▸ Exercise requirements:
Retype the entries below word for word, starting at the first entry and ending at the line that contains "tap(54, 32)".

Stored dataset entries
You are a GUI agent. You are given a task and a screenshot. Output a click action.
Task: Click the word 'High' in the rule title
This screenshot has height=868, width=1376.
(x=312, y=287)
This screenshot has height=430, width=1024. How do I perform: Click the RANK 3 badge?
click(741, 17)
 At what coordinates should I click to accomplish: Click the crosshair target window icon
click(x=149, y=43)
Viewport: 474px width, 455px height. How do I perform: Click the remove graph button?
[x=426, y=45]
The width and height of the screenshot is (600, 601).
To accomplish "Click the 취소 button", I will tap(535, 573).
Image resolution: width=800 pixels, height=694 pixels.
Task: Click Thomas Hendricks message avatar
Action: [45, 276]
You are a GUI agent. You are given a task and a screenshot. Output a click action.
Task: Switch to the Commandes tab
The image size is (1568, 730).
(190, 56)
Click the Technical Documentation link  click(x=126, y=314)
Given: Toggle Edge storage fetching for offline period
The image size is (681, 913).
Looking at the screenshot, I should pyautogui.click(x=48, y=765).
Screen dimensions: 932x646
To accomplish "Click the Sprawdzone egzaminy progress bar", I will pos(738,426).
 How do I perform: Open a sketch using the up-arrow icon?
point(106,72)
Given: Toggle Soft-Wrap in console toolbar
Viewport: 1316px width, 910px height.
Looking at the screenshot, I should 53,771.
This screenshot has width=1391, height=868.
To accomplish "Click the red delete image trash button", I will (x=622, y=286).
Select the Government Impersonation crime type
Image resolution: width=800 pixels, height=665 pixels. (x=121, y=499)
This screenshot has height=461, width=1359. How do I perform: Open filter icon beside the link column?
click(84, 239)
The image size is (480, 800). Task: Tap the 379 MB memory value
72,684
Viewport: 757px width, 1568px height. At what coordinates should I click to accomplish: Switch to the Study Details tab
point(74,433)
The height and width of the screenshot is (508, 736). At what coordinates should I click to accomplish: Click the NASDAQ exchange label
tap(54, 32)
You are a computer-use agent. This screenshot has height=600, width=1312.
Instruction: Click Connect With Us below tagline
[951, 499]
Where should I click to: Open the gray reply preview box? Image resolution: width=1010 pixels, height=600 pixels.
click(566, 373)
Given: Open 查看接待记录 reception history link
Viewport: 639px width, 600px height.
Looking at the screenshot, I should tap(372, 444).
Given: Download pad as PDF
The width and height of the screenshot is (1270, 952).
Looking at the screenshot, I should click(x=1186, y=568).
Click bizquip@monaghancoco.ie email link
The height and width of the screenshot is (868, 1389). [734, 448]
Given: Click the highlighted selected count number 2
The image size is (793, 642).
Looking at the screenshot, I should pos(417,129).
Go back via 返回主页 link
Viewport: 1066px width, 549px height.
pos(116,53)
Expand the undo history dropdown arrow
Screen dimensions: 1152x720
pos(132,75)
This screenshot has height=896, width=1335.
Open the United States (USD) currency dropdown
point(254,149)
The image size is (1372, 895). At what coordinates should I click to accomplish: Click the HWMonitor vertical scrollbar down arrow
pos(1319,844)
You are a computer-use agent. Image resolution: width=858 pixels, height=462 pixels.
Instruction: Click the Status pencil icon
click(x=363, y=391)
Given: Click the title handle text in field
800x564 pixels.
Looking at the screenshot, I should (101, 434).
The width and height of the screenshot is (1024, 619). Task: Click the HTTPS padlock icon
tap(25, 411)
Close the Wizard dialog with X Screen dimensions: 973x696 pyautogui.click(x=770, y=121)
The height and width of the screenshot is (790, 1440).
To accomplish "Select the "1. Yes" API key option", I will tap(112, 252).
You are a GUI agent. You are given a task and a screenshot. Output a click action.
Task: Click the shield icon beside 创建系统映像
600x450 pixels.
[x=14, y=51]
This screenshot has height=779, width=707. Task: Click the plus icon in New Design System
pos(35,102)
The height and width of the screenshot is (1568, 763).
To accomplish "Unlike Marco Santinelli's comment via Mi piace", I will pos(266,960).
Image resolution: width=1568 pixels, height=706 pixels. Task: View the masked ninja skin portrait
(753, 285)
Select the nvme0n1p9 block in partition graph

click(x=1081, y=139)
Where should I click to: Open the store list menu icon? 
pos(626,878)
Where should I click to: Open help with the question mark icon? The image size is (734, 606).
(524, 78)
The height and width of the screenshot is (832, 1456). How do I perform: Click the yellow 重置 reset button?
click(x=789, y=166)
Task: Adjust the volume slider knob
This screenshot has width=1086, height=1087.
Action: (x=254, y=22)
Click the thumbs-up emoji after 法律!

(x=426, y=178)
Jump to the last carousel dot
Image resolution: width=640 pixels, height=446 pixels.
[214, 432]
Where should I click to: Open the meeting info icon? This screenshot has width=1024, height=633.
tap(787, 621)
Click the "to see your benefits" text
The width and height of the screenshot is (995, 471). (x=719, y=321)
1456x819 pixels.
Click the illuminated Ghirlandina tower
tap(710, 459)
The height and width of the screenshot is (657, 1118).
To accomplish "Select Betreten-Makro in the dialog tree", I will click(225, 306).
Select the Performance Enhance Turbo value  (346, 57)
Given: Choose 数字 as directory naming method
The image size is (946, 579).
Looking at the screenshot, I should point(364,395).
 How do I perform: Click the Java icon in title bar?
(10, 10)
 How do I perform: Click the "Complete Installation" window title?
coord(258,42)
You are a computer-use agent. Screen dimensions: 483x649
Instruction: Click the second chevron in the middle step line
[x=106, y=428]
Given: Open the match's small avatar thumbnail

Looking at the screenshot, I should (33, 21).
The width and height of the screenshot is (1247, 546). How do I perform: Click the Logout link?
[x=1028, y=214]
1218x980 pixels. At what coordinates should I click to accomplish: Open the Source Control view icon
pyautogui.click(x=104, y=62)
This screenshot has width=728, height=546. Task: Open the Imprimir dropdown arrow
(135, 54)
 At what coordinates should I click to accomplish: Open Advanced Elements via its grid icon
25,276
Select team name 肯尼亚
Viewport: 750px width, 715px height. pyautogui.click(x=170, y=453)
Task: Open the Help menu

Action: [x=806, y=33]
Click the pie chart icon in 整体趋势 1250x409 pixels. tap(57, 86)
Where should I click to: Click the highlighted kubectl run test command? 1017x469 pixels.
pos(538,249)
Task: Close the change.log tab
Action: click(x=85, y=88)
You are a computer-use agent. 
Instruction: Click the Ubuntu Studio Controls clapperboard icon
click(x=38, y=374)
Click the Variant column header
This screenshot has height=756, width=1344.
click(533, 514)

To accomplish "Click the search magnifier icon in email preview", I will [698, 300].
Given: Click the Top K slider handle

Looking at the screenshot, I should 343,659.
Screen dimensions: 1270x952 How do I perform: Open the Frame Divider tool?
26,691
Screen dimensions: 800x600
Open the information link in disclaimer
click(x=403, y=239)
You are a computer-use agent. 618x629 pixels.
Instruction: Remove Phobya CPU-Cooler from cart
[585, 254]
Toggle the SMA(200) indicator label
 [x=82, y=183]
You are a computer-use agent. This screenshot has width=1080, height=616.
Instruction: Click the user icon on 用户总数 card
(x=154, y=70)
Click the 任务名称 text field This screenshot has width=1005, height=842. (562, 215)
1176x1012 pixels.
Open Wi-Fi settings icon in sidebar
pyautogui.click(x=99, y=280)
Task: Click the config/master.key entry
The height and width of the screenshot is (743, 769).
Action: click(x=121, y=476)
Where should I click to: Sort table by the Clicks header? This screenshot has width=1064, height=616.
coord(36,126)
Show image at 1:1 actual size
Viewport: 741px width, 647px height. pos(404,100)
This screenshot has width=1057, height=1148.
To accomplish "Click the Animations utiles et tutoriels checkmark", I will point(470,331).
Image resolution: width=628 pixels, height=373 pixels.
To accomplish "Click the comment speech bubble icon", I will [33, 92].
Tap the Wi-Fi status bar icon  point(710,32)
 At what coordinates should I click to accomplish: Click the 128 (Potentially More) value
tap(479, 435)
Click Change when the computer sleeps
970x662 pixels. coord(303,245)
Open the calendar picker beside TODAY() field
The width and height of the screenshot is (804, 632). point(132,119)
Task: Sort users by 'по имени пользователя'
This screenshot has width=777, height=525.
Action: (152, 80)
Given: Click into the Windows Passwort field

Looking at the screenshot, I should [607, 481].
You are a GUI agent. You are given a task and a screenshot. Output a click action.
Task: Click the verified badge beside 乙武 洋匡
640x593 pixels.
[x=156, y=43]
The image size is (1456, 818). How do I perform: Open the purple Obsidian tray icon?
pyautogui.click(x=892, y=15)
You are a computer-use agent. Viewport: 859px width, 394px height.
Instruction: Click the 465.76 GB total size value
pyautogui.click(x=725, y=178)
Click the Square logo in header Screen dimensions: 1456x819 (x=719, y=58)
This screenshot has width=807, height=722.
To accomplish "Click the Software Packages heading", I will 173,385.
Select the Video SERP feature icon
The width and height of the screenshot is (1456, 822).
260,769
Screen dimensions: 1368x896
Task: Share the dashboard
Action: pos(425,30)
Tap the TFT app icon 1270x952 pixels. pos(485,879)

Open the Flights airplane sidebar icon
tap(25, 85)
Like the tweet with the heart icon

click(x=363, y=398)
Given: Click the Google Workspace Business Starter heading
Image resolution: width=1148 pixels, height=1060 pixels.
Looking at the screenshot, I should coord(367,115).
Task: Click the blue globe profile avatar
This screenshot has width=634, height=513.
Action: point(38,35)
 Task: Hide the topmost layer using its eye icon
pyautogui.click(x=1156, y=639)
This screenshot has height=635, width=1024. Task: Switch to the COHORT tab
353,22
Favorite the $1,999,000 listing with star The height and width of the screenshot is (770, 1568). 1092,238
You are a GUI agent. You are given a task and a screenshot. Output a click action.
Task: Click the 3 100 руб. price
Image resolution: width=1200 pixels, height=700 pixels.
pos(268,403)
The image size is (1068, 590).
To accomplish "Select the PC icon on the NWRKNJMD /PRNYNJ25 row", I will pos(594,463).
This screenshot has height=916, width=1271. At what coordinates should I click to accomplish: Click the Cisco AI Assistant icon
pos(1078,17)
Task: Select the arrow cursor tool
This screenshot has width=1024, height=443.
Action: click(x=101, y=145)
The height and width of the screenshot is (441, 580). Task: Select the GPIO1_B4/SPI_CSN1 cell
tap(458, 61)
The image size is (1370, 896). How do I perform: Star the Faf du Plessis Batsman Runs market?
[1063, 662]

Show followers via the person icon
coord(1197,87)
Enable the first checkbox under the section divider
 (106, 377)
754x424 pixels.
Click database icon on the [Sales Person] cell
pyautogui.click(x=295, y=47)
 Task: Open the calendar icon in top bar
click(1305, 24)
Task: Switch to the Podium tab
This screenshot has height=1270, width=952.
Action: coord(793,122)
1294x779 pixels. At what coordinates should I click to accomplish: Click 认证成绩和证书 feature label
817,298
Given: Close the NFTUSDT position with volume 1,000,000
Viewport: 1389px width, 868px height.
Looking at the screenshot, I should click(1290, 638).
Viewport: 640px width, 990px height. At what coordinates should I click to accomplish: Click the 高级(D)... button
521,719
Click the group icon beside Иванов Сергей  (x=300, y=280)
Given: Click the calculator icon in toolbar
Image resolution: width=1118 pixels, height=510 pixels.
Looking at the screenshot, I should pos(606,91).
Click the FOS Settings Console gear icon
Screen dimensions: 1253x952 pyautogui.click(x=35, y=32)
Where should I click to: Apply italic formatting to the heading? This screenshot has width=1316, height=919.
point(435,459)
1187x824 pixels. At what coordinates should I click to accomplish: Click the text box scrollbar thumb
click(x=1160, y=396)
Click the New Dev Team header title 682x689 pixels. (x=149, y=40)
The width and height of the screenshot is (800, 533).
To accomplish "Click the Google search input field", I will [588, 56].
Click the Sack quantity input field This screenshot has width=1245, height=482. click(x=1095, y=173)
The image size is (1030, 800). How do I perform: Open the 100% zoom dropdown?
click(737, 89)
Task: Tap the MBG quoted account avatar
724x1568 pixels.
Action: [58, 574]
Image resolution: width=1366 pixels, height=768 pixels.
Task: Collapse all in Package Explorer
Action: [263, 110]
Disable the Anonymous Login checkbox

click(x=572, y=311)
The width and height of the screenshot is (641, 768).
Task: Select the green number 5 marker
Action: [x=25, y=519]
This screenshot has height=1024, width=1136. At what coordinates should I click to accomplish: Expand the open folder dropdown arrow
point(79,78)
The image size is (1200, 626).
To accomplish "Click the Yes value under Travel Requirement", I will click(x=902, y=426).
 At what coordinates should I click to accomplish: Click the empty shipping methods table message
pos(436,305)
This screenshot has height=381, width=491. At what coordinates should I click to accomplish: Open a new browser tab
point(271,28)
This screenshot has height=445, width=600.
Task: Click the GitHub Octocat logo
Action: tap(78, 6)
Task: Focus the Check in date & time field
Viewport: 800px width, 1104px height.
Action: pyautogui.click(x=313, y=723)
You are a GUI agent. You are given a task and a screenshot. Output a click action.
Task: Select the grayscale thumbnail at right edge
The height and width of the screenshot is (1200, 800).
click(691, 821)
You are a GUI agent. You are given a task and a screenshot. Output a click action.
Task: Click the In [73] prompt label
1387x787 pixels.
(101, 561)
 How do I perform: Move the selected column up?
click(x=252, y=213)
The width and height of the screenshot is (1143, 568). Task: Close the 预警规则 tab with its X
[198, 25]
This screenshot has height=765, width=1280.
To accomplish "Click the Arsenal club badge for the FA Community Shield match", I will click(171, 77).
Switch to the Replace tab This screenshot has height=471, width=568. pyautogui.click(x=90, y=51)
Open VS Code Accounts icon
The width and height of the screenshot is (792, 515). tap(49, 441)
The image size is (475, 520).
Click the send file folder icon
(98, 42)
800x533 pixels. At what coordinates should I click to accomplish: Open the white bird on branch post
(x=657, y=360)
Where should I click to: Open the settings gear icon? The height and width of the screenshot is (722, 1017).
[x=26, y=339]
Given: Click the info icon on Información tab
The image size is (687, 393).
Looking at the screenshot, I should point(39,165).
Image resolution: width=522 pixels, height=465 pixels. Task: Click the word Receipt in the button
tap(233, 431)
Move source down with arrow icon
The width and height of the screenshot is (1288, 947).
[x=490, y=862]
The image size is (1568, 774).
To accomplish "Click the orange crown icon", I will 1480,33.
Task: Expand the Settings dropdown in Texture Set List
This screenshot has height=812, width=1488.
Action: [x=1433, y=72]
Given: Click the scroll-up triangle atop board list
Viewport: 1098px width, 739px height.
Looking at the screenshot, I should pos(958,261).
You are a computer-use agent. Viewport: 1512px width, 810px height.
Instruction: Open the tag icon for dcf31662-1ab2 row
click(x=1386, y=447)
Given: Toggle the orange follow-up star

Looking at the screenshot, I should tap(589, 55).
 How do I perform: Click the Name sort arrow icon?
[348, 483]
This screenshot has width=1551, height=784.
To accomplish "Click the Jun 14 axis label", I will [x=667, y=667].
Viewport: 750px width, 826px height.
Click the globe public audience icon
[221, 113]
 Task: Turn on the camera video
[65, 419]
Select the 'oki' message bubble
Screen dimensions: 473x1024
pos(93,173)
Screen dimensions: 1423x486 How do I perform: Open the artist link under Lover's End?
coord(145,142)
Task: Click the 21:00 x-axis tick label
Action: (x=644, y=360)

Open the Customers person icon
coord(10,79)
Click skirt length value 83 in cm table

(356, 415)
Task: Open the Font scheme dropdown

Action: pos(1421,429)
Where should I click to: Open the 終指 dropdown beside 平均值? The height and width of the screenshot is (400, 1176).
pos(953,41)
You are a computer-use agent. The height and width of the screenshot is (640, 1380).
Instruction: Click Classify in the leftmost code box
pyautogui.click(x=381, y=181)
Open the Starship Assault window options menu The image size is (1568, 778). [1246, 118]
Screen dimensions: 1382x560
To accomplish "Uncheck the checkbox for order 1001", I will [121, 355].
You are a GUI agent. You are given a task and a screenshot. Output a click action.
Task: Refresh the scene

▸ Result for this task:
You are a GUI agent. You are given a task and a screenshot. Output a click action.
Task: Click the word 'High' in the rule title
This screenshot has height=868, width=1376.
(x=312, y=287)
This screenshot has height=430, width=1024. How do I perform: Click the RANK 3 badge?
click(741, 17)
 At what coordinates should I click to accomplish: Click the crosshair target window icon
click(x=149, y=43)
Viewport: 474px width, 455px height. How do I perform: Click the remove graph button?
[x=426, y=45]
The width and height of the screenshot is (600, 601).
To accomplish "Click the 취소 button", I will tap(535, 573).
Image resolution: width=800 pixels, height=694 pixels.
Task: Click Thomas Hendricks message avatar
Action: [45, 276]
You are a GUI agent. You are given a task and a screenshot. Output a click action.
Task: Switch to the Commandes tab
The image size is (1568, 730).
(190, 56)
Click the Technical Documentation link  click(x=126, y=314)
Given: Toggle Edge storage fetching for offline period
The image size is (681, 913).
Looking at the screenshot, I should pyautogui.click(x=48, y=765).
Screen dimensions: 932x646
To accomplish "Click the Sprawdzone egzaminy progress bar", I will pos(738,426).
 How do I perform: Open a sketch using the up-arrow icon?
point(106,72)
Given: Toggle Soft-Wrap in console toolbar
Viewport: 1316px width, 910px height.
Looking at the screenshot, I should 53,771.
This screenshot has width=1391, height=868.
To accomplish "Click the red delete image trash button", I will (x=622, y=286).
Select the Government Impersonation crime type
Image resolution: width=800 pixels, height=665 pixels. (x=121, y=499)
This screenshot has height=461, width=1359. How do I perform: Open filter icon beside the link column?
click(84, 239)
The image size is (480, 800). Task: Tap the 379 MB memory value
72,684
Viewport: 757px width, 1568px height. At what coordinates should I click to accomplish: Switch to the Study Details tab
point(74,433)
The height and width of the screenshot is (508, 736). At what coordinates should I click to accomplish: Click the NASDAQ exchange label
tap(54, 32)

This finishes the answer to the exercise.